__PROBLEMS TO SOLVE__:
• a. In the article on Shane Kingsbeer's architectural studio, what material is the building clad with?
• b. Pick up the article on Shane Kingsbeer's architectural studio where it stops, and extend it by a few paragraphs.

__ARTICLE__:
::::
The ultimate sophistication

Shane Kingsbeer’s architectural studio.

Shane Kingsbeer’s architectural studio.

SIMPLICITY AND ELEGANCE: Architectural designer Shane Kingsbeer’s design for his new studio is about simplicity and refinement in the complex details.
Pictures by Liam Clayton
Shane Kingsbeer's architectural studio.
Shane Kingsbeer's architectural studio.
Shane Kingsbeer's architectural studio.

Art and architecture go hand in hand, says architectural designer Shane Kingsbeer. The Ballance Street studio he designed himself is hung with contemporary art works on loan from the Paul Nache gallery. These pieces will be replaced from time to time with new works.

“I want to rotate the art and bring some of the artists here,” says Kingsbeer.

“The rotation of artwork brings new interest.”

The concept of engagement that extends beyond the conventional borders of a designer/client relationship extends to the openness of Kingsbeer’s design for the new studio he shares with colleague Greg Saunders.

“Simplicity is the ultimate sophistication,” Renaissance genius Leonardo da Vinci once said — and simplicity is key to Kingsbeer’s design. Viewed from the road, the box-shaped workroom seems to float above the ground. The building is clad with heat-treated pine that will silver over time. To the left of the building, and almost tucked under the cantilevered building, is a long narrow trench, the fishpond.
::::
__DATA SECTION__:
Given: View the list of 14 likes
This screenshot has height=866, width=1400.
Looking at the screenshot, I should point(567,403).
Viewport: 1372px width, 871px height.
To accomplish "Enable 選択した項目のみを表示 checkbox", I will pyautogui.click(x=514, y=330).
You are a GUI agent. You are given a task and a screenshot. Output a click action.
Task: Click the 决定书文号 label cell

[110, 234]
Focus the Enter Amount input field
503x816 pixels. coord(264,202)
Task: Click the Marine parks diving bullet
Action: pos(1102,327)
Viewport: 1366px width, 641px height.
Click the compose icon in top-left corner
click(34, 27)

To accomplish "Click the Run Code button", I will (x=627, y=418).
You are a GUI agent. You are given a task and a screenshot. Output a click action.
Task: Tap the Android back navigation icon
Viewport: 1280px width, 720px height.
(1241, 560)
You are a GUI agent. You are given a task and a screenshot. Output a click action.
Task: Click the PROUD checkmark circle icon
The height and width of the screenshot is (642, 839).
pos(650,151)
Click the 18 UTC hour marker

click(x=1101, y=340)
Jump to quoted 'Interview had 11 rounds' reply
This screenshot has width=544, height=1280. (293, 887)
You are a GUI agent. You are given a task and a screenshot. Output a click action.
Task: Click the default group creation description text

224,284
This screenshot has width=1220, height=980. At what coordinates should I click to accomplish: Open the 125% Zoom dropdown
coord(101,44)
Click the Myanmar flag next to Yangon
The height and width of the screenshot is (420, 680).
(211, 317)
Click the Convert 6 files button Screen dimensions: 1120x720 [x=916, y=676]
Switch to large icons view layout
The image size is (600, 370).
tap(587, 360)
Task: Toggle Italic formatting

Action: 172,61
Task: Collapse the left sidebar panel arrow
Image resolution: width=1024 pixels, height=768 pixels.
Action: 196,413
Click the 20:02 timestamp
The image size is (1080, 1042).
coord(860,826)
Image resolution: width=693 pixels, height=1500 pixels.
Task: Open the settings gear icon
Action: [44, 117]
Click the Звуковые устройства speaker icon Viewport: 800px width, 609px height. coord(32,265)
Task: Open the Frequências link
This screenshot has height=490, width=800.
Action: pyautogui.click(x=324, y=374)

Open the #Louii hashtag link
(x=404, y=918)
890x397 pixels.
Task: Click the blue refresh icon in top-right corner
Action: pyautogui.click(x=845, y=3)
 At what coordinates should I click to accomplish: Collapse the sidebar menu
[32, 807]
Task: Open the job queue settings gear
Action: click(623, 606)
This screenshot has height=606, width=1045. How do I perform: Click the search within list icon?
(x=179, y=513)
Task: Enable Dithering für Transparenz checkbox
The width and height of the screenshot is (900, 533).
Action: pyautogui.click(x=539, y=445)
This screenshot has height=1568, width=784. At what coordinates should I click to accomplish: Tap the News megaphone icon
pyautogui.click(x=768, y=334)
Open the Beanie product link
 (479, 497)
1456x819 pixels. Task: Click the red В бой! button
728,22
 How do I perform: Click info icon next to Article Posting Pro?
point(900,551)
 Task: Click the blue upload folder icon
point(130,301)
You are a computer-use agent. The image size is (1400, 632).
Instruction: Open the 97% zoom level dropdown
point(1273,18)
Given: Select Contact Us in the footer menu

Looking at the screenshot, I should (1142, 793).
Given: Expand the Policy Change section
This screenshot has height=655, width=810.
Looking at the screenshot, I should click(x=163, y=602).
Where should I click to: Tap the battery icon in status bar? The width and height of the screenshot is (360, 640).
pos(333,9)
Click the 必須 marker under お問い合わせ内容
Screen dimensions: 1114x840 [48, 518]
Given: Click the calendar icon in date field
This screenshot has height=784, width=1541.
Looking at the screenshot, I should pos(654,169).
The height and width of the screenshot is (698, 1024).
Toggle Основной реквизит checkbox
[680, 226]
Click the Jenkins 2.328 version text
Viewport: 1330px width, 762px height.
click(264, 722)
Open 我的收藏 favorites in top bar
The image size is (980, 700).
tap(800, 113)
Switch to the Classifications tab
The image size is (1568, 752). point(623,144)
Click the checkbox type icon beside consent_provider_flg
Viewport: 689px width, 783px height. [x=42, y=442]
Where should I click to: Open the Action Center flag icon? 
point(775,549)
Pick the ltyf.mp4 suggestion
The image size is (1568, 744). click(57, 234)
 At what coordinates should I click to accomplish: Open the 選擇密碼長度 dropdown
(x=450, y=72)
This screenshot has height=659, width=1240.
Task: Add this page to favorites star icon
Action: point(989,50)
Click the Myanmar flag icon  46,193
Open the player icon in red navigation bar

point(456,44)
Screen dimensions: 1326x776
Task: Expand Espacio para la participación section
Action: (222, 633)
::::
__EXPECTED ANSWERS__:
• a. Heat-treated pine that will silver over time.

• b.
No signage, not even a letterbox, is out front to detract from the design’s unbroken lines and planes. No fence separates the studio from the street. Passers-by are welcome to stop and have a look at the fish in the concrete trench. Kingsbeer has even laid a paving stone at the foot of the trench for people to stand on.

The inspiration for the feature was the fishpond Kingsbeer’s grandparents built into their home’s front steps.

“I grew up with that,” says Kingsbeer.

“Kids on the way home from school came to have a look. I experienced how people interacted with the house. The concept is about having the building interact with people rather than them just walk past.”

Interactive

Kingsbeer even relaid the footpath paving slabs out front. The slabs are poured concrete rather than aggregate; light-coloured and smooth rather than dark and coarse.

“We want people to walk in and interact,” says the designer.

“A lot of people stop and ask what we’re doing and come in for a look.”

The studio itself has a similar atmosphere of openness. The floor-to-ceiling glass frontage functions as a door that swings open on a central pivot. A sliding door would have presented “a lot of lines”, says Kingsbeer. The pivoting window presents an unbroken plane. Two steps and the visitor is indoors where there is no front desk but an open plan, naturally lit, area. A computer bench runs along the right wall. To the left is a consultation/social/yoga space.

A big part of the design is about optimising a comparatively small space. People mostly use certain areas of their living space, says Kingsbeer. A lot of space in homes and offices is barely used.

“It seemed pointless to have a separate office or meeting room. It’s better to have a space where we can interact and socialise rather than create dead spaces. We don’t need a lot of space.”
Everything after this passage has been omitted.